Tuesday 24 March 2015

The Mermaid’s Sister by Carrie Anne Noble

The Mermaid's Sister
There is no cure for being who you truly are...
2014 Winner — Amazon Breakthrough Novel Award — Young Adult Fiction
Published in March by Skyscape
Pages - 236
In a cottage high atop Llanfair Mountain, sixteen-year-old Clara lives with her sister, Maren, and guardian Auntie. By day, they gather herbs for Auntie’s healing potions. By night, Auntie spins tales of faraway lands and wicked fairies. Clara’s favourite story tells of three orphan infants—Clara, who was brought to Auntie by a stork; Maren, who arrived in a seashell; and their best friend, O’Neill, who was found beneath an apple tree. 
One day, Clara discovers shimmering scales just beneath her sister’s skin. She realizes that Maren is becoming a mermaid—and knows that no mermaid can survive on land.
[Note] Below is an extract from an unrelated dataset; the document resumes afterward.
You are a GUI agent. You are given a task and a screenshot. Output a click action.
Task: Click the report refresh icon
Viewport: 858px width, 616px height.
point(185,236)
Desperate to save her, Clara and O’Neill place the mermaid-girl in their gypsy wagon and set out for the sea. But no road is straight, and the trio encounters trouble around every bend. Ensnared by an evil troupe of traveling performers, Clara and O’Neill must find a way to save themselves and the ever-weakening mermaid.
And always, in the back of her mind, Clara wonders, if my sister is a mermaid, then what am I?
* * *
Make no mistake, this is a fairy tale through and through and requires suspension of disbelief.  If you can do that, you’re in for a treat. The book was originally titled ‘Seashell, Stork and Apple Tree’ and centres around three orphans (two girls and a boy) who have grown to their teens being taught that one was found on the doorstep inside a seashell, another was dropped off by a stork, and the other under an apple tree.  With Maren, the older sister turning slowly into a mermaid, Clara, the other sister, is left wondering if she will one day turn into a stork!
The characterisation is great with nearly every character unusual and captivating.  The villains are dastardly, the heroes intensely likeable.  There’s more than a touch of Grimm’s fairy tales rather than Disney, so expect some dark moments.  Pilsner…that’s all I’ll say.
Maren, despite saying not a word in her mermaid form, still manages to convey all a mermaid should be; beautiful, flirtatious and wrathful.  You can just imagine her being the source of all those tales of tortured sailors at sea.  
But beware if you like your heroines in touch with their soft side - though the story is written in the first person, some readers may find Clara’s voice sometimes a bit detached.  I found this fit with the traditional style of a fairy tale as well as Clara’s ultra-pragmatic character.  However, I can imagine some readers - who prefer their female first person novels to have a bit more of an emotional attachment to the story - may find it unrealistic or unengaging.
I was really wondering towards the end if this fairy tale would have a happy or grim ending.  I won’t spoil it for you, but I think I would have been delighted with either – it was the journey that was the most captivating.

1 comment:

  1. Great review! I downloaded this on Netgalley but have not started it. It sounds just like what I want to read!